Dataset entries
%%

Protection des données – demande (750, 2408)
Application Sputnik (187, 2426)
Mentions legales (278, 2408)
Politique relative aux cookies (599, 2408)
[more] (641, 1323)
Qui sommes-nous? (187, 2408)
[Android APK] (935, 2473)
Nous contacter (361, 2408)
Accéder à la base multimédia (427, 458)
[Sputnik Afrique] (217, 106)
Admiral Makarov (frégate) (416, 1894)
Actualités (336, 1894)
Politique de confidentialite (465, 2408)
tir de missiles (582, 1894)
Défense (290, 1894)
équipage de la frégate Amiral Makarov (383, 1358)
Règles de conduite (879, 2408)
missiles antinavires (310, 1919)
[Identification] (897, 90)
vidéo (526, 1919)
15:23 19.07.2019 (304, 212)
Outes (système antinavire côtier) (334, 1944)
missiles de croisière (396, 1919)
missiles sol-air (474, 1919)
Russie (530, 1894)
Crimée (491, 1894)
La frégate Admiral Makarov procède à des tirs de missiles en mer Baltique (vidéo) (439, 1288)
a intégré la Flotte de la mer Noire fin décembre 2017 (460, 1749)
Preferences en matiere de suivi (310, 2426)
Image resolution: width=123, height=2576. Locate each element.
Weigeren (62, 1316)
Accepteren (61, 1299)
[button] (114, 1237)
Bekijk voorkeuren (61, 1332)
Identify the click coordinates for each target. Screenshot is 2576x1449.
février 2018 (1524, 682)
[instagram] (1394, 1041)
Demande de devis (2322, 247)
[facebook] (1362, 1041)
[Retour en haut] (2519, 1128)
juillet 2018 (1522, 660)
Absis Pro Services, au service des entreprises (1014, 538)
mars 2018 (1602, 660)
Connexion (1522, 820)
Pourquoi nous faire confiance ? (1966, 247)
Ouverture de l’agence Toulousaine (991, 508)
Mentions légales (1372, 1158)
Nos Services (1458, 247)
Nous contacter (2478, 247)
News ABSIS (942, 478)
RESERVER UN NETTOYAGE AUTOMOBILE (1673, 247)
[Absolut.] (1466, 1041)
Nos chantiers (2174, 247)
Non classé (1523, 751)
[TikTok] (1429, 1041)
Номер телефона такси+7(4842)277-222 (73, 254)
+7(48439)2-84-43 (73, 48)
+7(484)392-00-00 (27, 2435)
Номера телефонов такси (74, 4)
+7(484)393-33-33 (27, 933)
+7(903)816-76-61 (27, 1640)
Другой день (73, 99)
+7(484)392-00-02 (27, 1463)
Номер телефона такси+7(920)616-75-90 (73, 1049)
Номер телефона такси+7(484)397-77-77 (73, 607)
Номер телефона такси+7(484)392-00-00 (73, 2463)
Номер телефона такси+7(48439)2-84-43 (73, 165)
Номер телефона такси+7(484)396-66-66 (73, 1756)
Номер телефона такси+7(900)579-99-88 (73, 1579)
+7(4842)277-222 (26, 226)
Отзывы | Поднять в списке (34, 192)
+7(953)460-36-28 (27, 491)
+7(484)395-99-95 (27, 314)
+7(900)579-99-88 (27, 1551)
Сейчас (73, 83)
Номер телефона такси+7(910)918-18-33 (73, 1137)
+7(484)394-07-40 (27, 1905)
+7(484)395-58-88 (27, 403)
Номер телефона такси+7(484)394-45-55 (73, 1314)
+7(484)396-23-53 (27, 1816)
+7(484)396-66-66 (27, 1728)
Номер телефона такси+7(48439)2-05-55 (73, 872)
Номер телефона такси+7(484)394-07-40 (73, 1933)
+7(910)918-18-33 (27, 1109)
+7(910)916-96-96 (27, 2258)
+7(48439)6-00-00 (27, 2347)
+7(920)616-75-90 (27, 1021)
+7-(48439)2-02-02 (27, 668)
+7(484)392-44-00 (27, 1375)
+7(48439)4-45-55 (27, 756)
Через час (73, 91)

%%

→ Work task
Retype the records that precede this task, keeping them exactly the same.

→ Finished exercise
Protection des données – demande (750, 2408)
Application Sputnik (187, 2426)
Mentions legales (278, 2408)
Politique relative aux cookies (599, 2408)
[more] (641, 1323)
Qui sommes-nous? (187, 2408)
[Android APK] (935, 2473)
Nous contacter (361, 2408)
Accéder à la base multimédia (427, 458)
[Sputnik Afrique] (217, 106)
Admiral Makarov (frégate) (416, 1894)
Actualités (336, 1894)
Politique de confidentialite (465, 2408)
tir de missiles (582, 1894)
Défense (290, 1894)
équipage de la frégate Amiral Makarov (383, 1358)
Règles de conduite (879, 2408)
missiles antinavires (310, 1919)
[Identification] (897, 90)
vidéo (526, 1919)
15:23 19.07.2019 (304, 212)
Outes (système antinavire côtier) (334, 1944)
missiles de croisière (396, 1919)
missiles sol-air (474, 1919)
Russie (530, 1894)
Crimée (491, 1894)
La frégate Admiral Makarov procède à des tirs de missiles en mer Baltique (vidéo) (439, 1288)
a intégré la Flotte de la mer Noire fin décembre 2017 (460, 1749)
Preferences en matiere de suivi (310, 2426)
Image resolution: width=123, height=2576. Locate each element.
Weigeren (62, 1316)
Accepteren (61, 1299)
[button] (114, 1237)
Bekijk voorkeuren (61, 1332)
Identify the click coordinates for each target. Screenshot is 2576x1449.
février 2018 (1524, 682)
[instagram] (1394, 1041)
Demande de devis (2322, 247)
[facebook] (1362, 1041)
[Retour en haut] (2519, 1128)
juillet 2018 (1522, 660)
Absis Pro Services, au service des entreprises (1014, 538)
mars 2018 (1602, 660)
Connexion (1522, 820)
Pourquoi nous faire confiance ? (1966, 247)
Ouverture de l’agence Toulousaine (991, 508)
Mentions légales (1372, 1158)
Nos Services (1458, 247)
Nous contacter (2478, 247)
News ABSIS (942, 478)
RESERVER UN NETTOYAGE AUTOMOBILE (1673, 247)
[Absolut.] (1466, 1041)
Nos chantiers (2174, 247)
Non classé (1523, 751)
[TikTok] (1429, 1041)
Номер телефона такси+7(4842)277-222 (73, 254)
+7(48439)2-84-43 (73, 48)
+7(484)392-00-00 (27, 2435)
Номера телефонов такси (74, 4)
+7(484)393-33-33 (27, 933)
+7(903)816-76-61 (27, 1640)
Другой день (73, 99)
+7(484)392-00-02 (27, 1463)
Номер телефона такси+7(920)616-75-90 (73, 1049)
Номер телефона такси+7(484)397-77-77 (73, 607)
Номер телефона такси+7(484)392-00-00 (73, 2463)
Номер телефона такси+7(48439)2-84-43 (73, 165)
Номер телефона такси+7(484)396-66-66 (73, 1756)
Номер телефона такси+7(900)579-99-88 (73, 1579)
+7(4842)277-222 (26, 226)
Отзывы | Поднять в списке (34, 192)
+7(953)460-36-28 (27, 491)
+7(484)395-99-95 (27, 314)
+7(900)579-99-88 (27, 1551)
Сейчас (73, 83)
Номер телефона такси+7(910)918-18-33 (73, 1137)
+7(484)394-07-40 (27, 1905)
+7(484)395-58-88 (27, 403)
Номер телефона такси+7(484)394-45-55 (73, 1314)
+7(484)396-23-53 (27, 1816)
+7(484)396-66-66 (27, 1728)
Номер телефона такси+7(48439)2-05-55 (73, 872)
Номер телефона такси+7(484)394-07-40 (73, 1933)
+7(910)918-18-33 (27, 1109)
+7(910)916-96-96 (27, 2258)
+7(48439)6-00-00 (27, 2347)
+7(920)616-75-90 (27, 1021)
+7-(48439)2-02-02 (27, 668)
+7(484)392-44-00 (27, 1375)
+7(48439)4-45-55 (27, 756)
Через час (73, 91)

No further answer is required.